WHAT TO WORK ON —
Transcribe exactly the stretch of lines beginning at the one containing "Viewport: 1536px width, 864px height." and closing with the last line of the entries below. Omit images.

Saved entries —
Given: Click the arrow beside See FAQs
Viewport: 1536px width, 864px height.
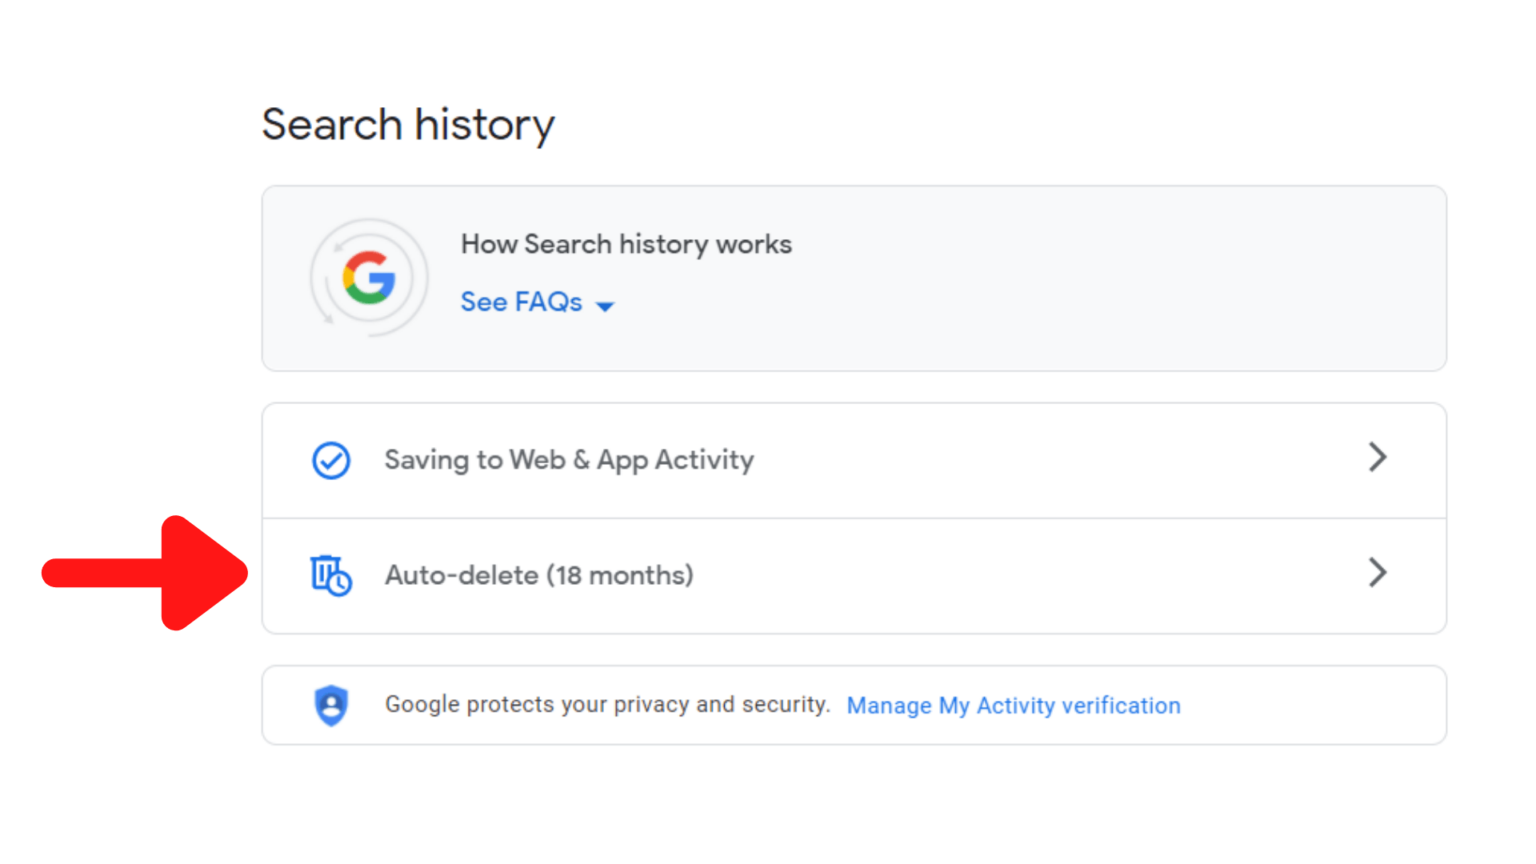Looking at the screenshot, I should pyautogui.click(x=606, y=305).
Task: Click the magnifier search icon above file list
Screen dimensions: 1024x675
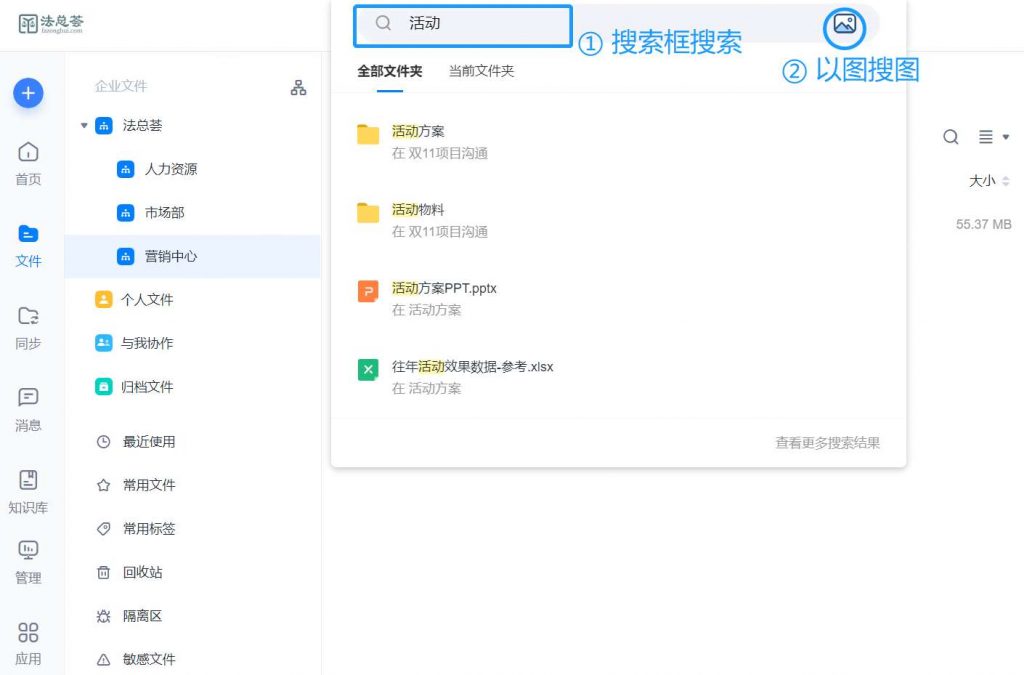Action: 950,137
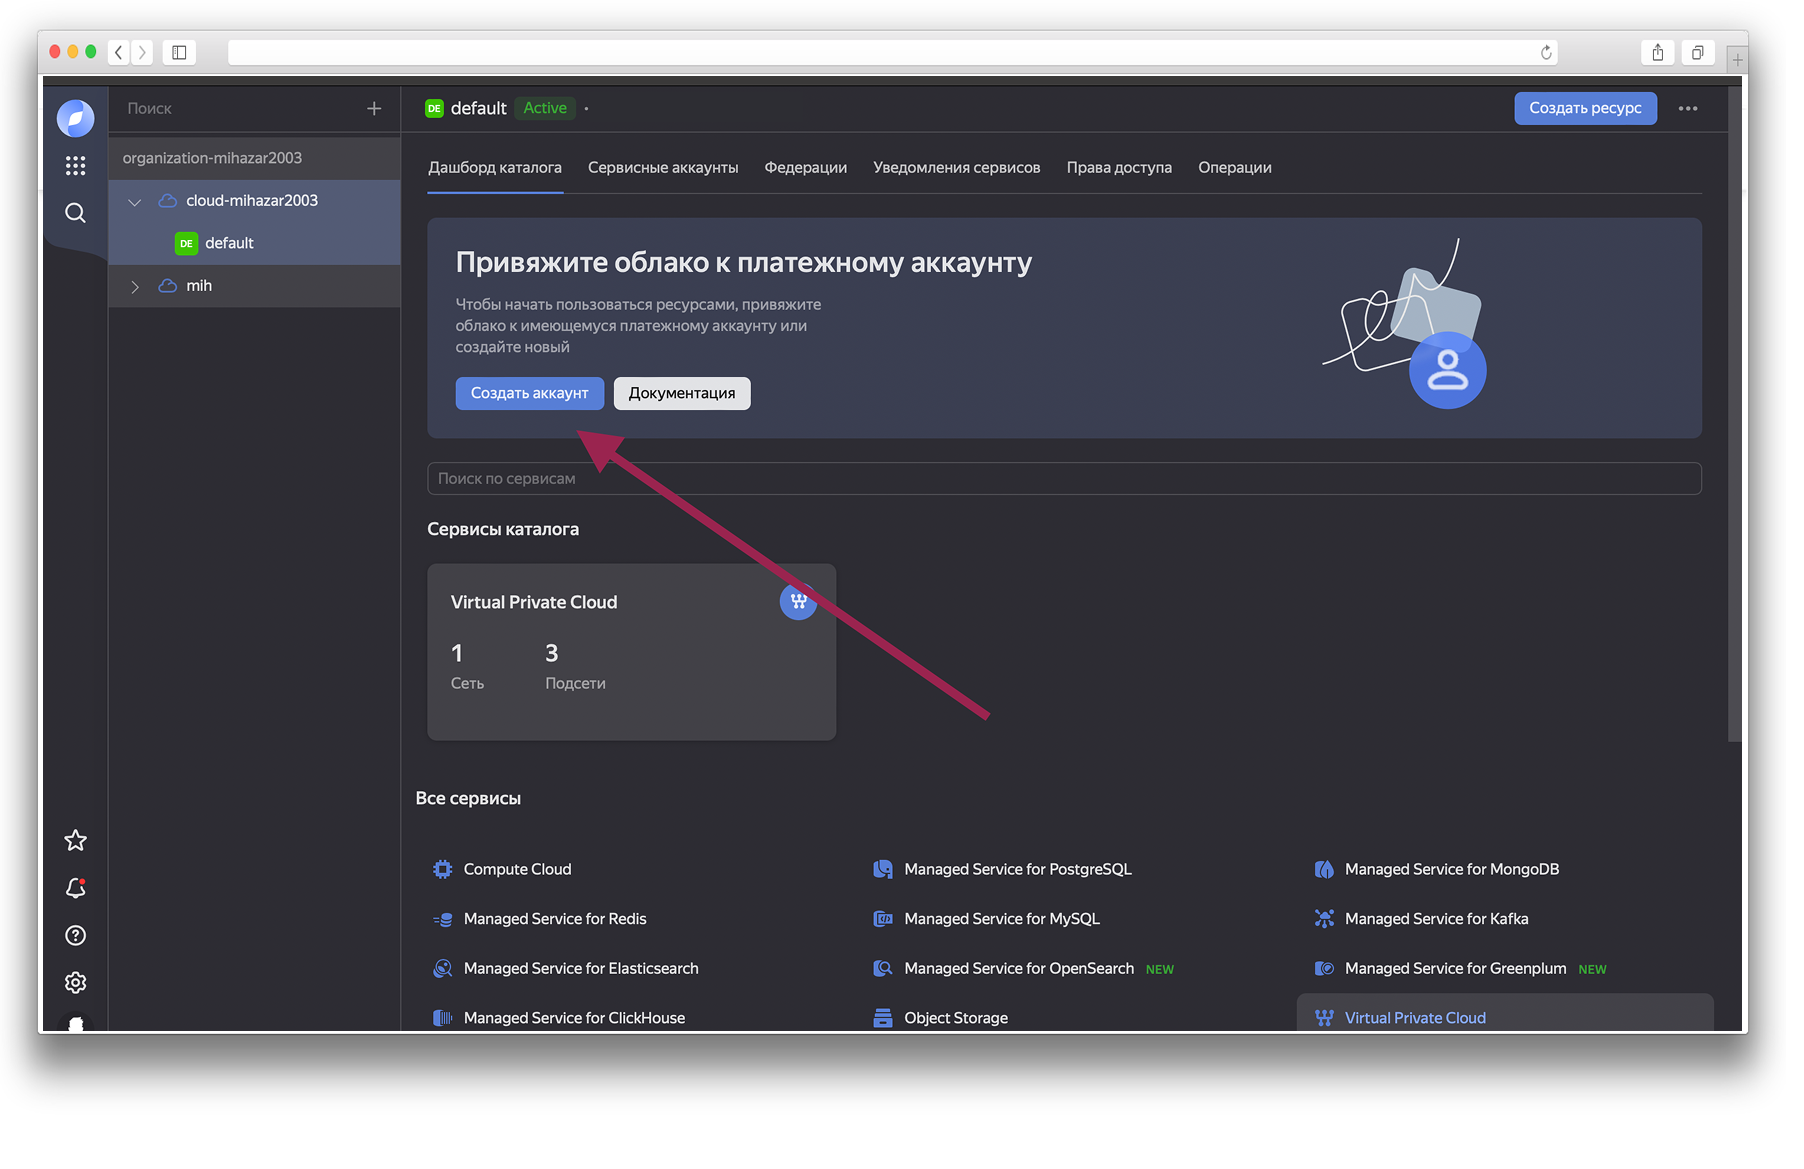Collapse the cloud-mihazar2003 tree node
1804x1169 pixels.
(135, 202)
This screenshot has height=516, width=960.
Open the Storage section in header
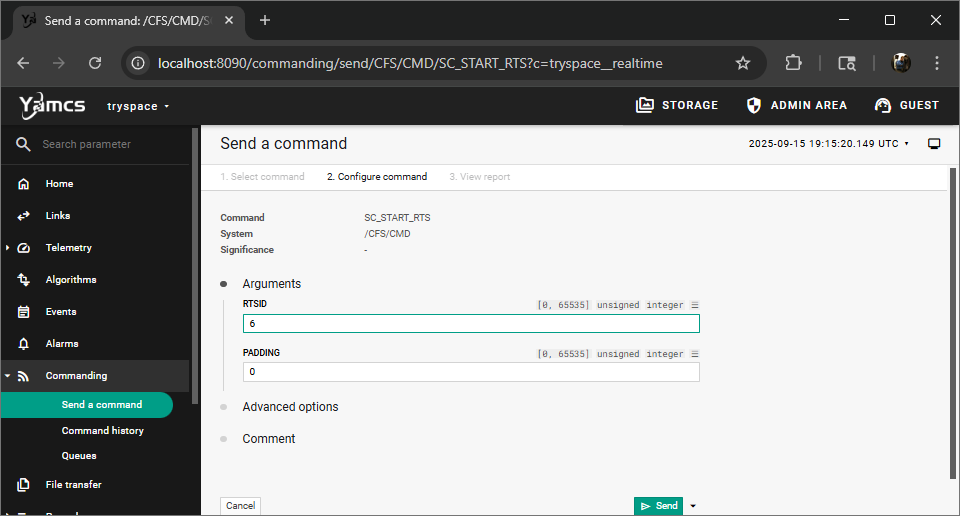click(677, 105)
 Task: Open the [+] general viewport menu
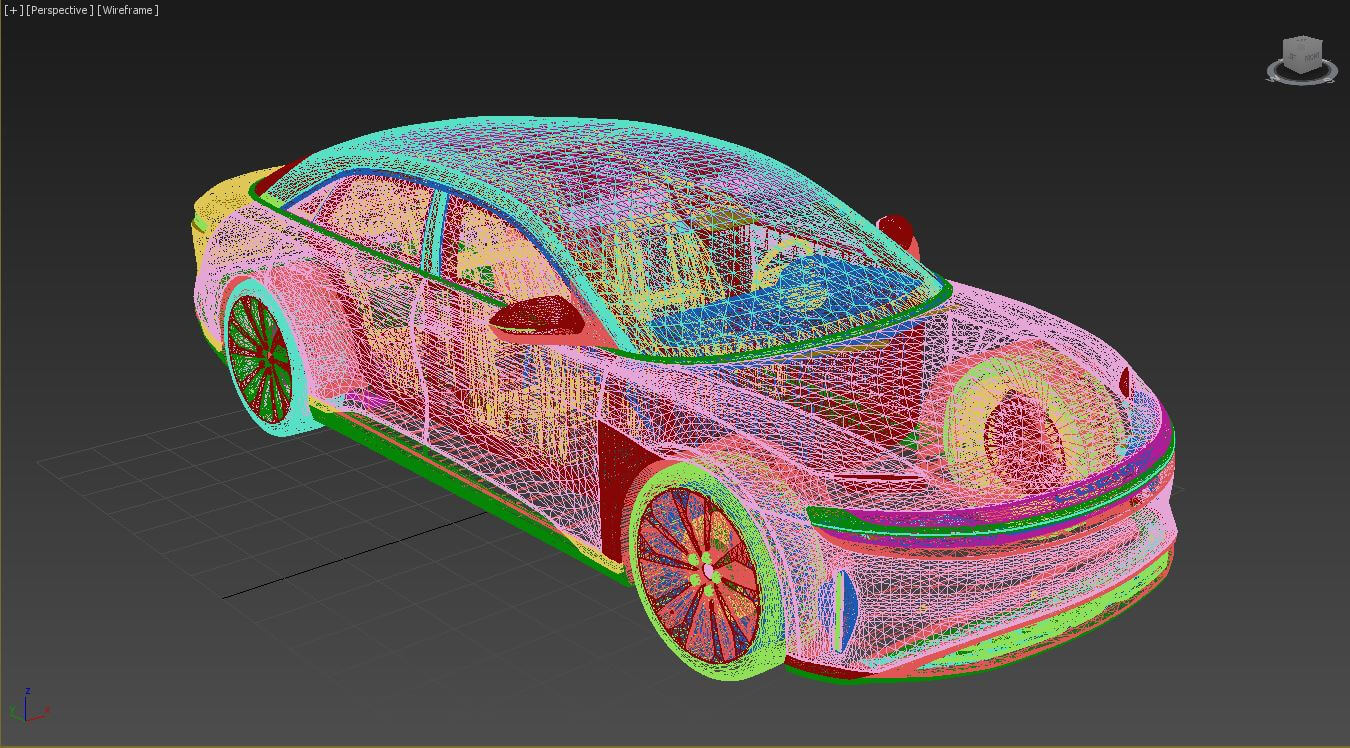click(x=13, y=10)
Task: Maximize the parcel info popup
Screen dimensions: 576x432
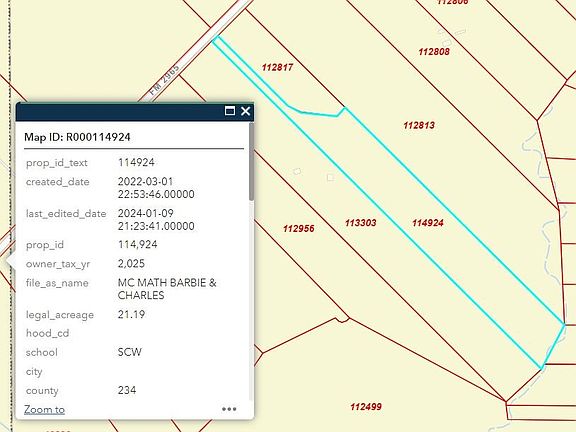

ANSWER TO THIS PROBLEM —
Viewport: 1536px width, 864px height.
Looking at the screenshot, I should pyautogui.click(x=606, y=305).
Task: Click the magnifier search icon above file list
Screen dimensions: 1024x675
Action: 950,137
Collapse the cloud-mihazar2003 tree node
1804x1169 pixels.
(135, 202)
This screenshot has height=516, width=960.
Open the Storage section in header
click(677, 105)
 Task: Open the [+] general viewport menu
click(x=13, y=10)
Task: Maximize the parcel info popup
Screen dimensions: 576x432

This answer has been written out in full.